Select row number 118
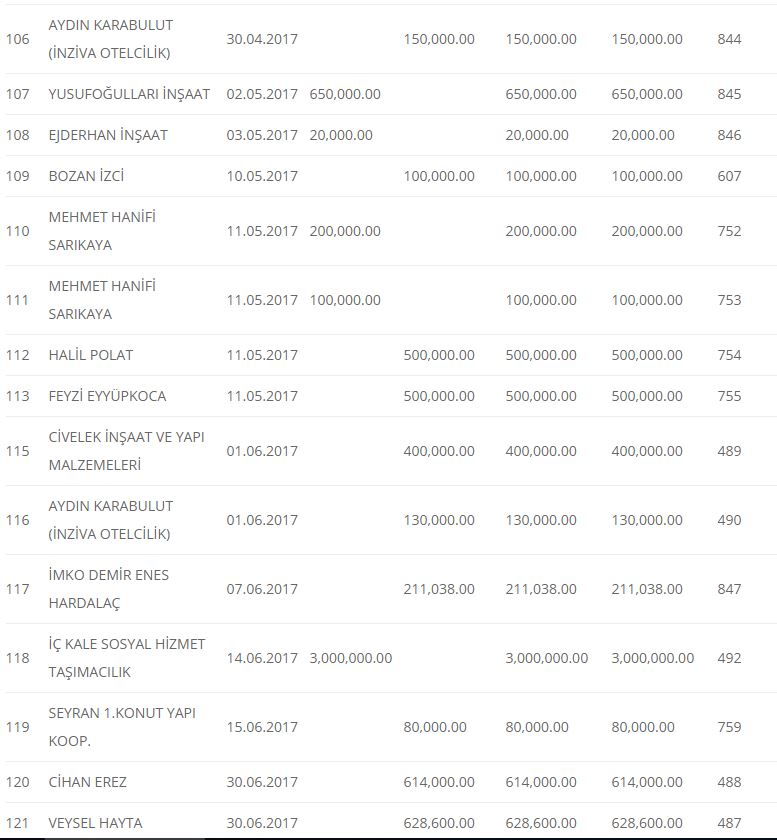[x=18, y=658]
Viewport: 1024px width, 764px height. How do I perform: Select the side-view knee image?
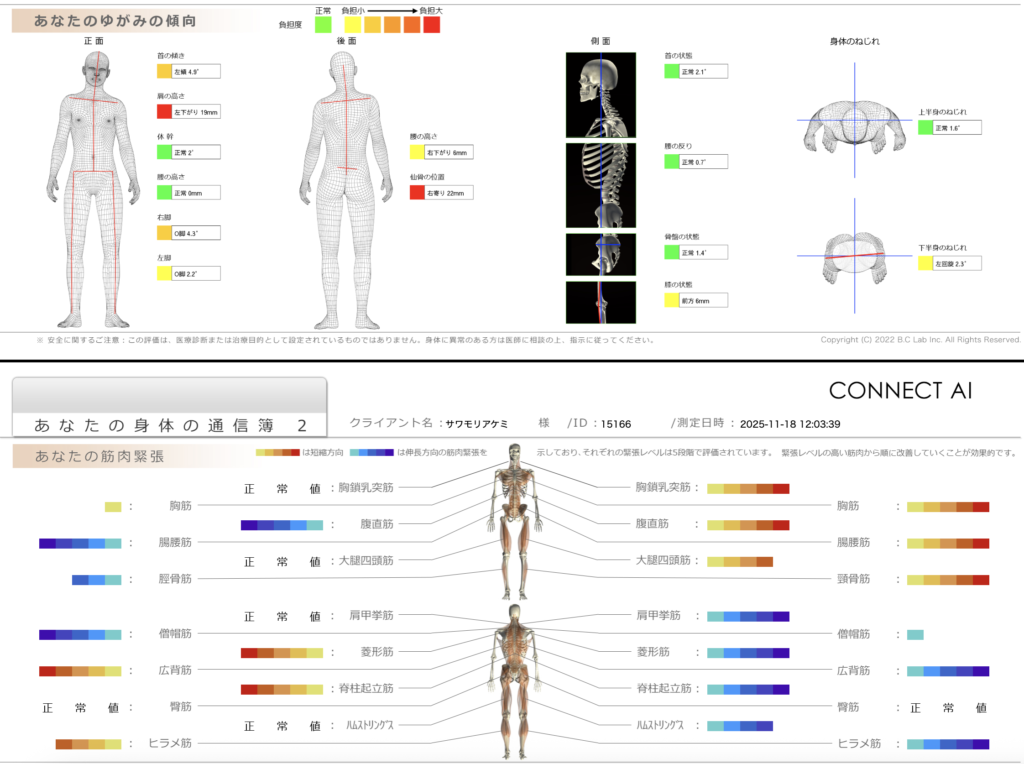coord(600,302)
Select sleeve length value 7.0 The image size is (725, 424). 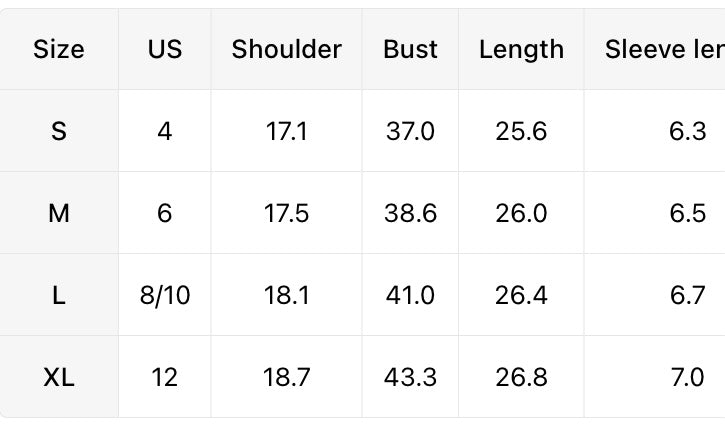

——

**What to do:**
Write the material out again exactly. Do not include the pictures.

**Result of the task:**
Select row number 118
[x=18, y=658]
Viewport: 1024px width, 764px height. How do I perform: Select the side-view knee image?
coord(600,302)
Select sleeve length value 7.0 The image size is (725, 424). 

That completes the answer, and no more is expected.